● Exercise directions: Output exactly the lines spanning from the line containing "Select Giáo án HĐTN 9 Chân trời sáng tạo file" to the last line of the entries, inclusive.

== Input data

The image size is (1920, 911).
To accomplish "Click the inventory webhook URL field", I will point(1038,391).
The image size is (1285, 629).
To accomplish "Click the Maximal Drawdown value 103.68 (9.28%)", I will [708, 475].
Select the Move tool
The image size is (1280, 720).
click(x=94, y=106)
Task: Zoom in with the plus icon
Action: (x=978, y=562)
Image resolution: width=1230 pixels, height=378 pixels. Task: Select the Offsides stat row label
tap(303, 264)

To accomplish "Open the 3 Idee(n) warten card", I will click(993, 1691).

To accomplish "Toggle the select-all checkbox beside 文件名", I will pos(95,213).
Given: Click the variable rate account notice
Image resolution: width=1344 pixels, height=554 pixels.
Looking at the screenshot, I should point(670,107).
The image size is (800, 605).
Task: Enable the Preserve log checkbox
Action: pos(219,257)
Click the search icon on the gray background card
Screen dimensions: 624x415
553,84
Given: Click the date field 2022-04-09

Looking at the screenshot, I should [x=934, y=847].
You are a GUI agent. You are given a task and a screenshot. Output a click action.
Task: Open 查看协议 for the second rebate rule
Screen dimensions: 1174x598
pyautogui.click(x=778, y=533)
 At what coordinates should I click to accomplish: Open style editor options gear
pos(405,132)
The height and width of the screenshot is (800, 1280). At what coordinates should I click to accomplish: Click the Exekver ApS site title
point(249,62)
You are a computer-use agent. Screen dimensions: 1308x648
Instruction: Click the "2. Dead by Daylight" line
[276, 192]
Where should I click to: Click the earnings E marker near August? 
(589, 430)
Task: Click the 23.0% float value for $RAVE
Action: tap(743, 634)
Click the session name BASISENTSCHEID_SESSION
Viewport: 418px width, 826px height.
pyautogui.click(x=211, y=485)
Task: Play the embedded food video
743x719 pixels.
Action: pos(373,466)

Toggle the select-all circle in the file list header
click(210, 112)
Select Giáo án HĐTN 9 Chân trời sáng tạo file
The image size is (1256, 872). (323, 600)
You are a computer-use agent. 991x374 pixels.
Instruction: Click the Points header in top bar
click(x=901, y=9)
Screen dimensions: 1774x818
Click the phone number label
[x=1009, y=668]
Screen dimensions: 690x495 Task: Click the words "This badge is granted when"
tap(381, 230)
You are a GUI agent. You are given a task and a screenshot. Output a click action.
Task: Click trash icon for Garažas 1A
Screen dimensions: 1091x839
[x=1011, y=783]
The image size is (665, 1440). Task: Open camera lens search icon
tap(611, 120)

====

● Response to this task:
Select Giáo án HĐTN 9 Chân trời sáng tạo file
The image size is (1256, 872). (323, 600)
You are a computer-use agent. 991x374 pixels.
Instruction: Click the Points header in top bar
click(x=901, y=9)
Screen dimensions: 1774x818
Click the phone number label
[x=1009, y=668]
Screen dimensions: 690x495 Task: Click the words "This badge is granted when"
tap(381, 230)
You are a GUI agent. You are given a task and a screenshot. Output a click action.
Task: Click trash icon for Garažas 1A
Screen dimensions: 1091x839
[x=1011, y=783]
The image size is (665, 1440). Task: Open camera lens search icon
tap(611, 120)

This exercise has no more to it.